## [Exercise task]
Recast the material as a numbered list, beginning at the line that contains "You are a GUI" and stopping after the line that contains "Task: Click Add Input on the Start node". Omit any blank lines.

## Begin Materials provided

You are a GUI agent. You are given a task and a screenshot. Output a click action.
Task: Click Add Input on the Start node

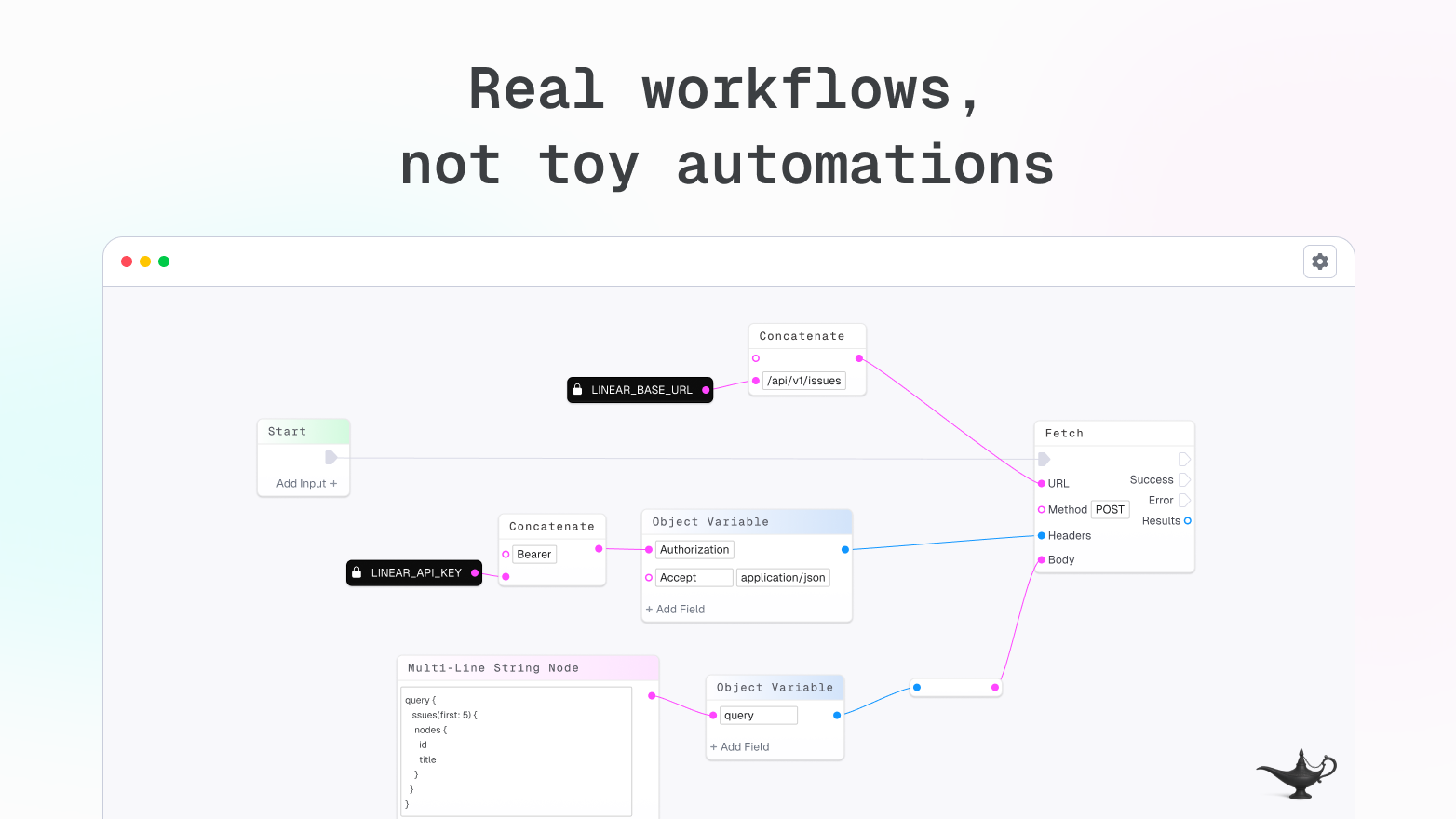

## End Materials provided
## Begin Materials provided

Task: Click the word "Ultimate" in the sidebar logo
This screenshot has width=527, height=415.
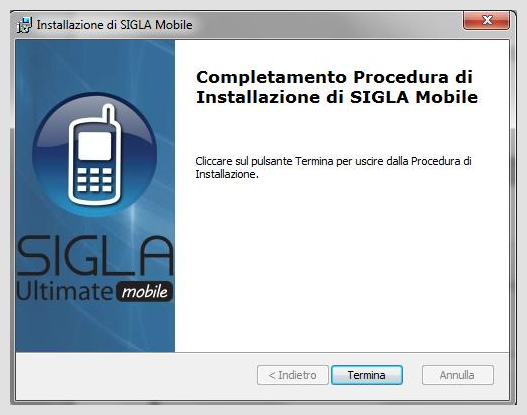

## End Materials provided
## Begin Materials provided

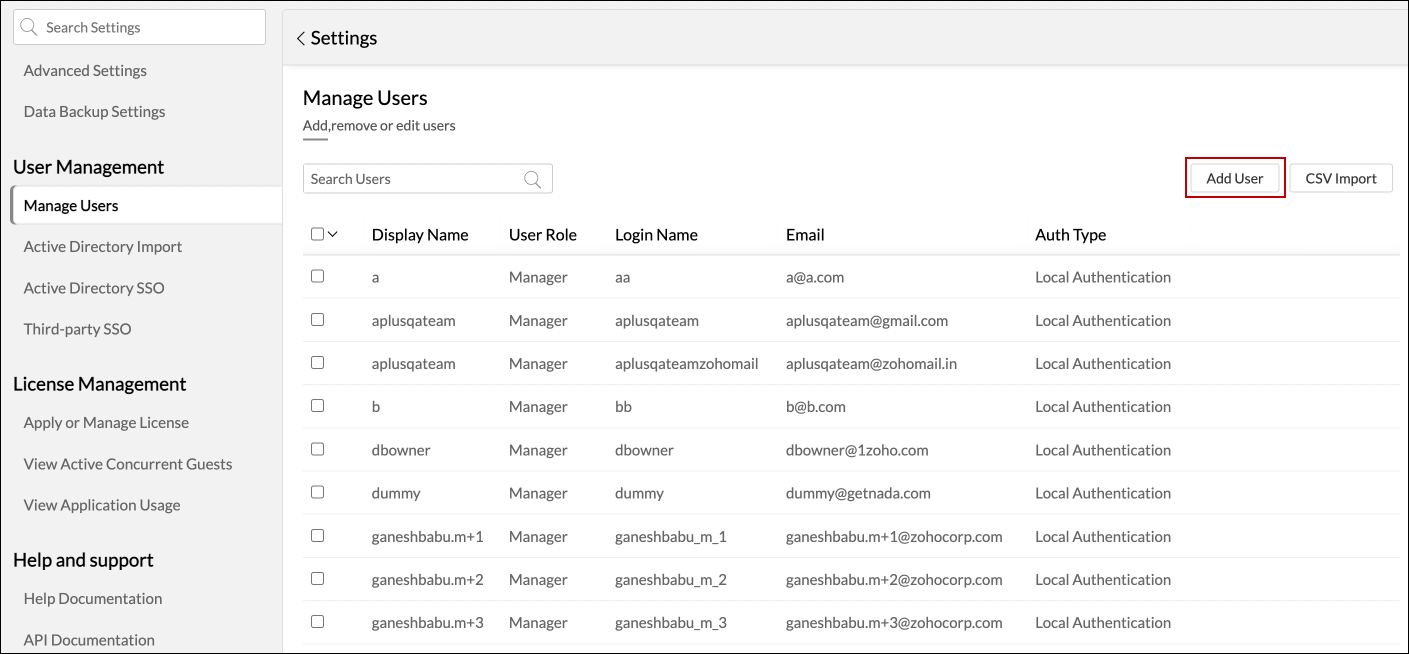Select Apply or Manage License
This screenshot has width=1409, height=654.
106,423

## End Materials provided

## [Finished answer]
1. You are a GUI agent. You are given a task and a screenshot. Output a click action.
2. Task: Click Add Input on the Start node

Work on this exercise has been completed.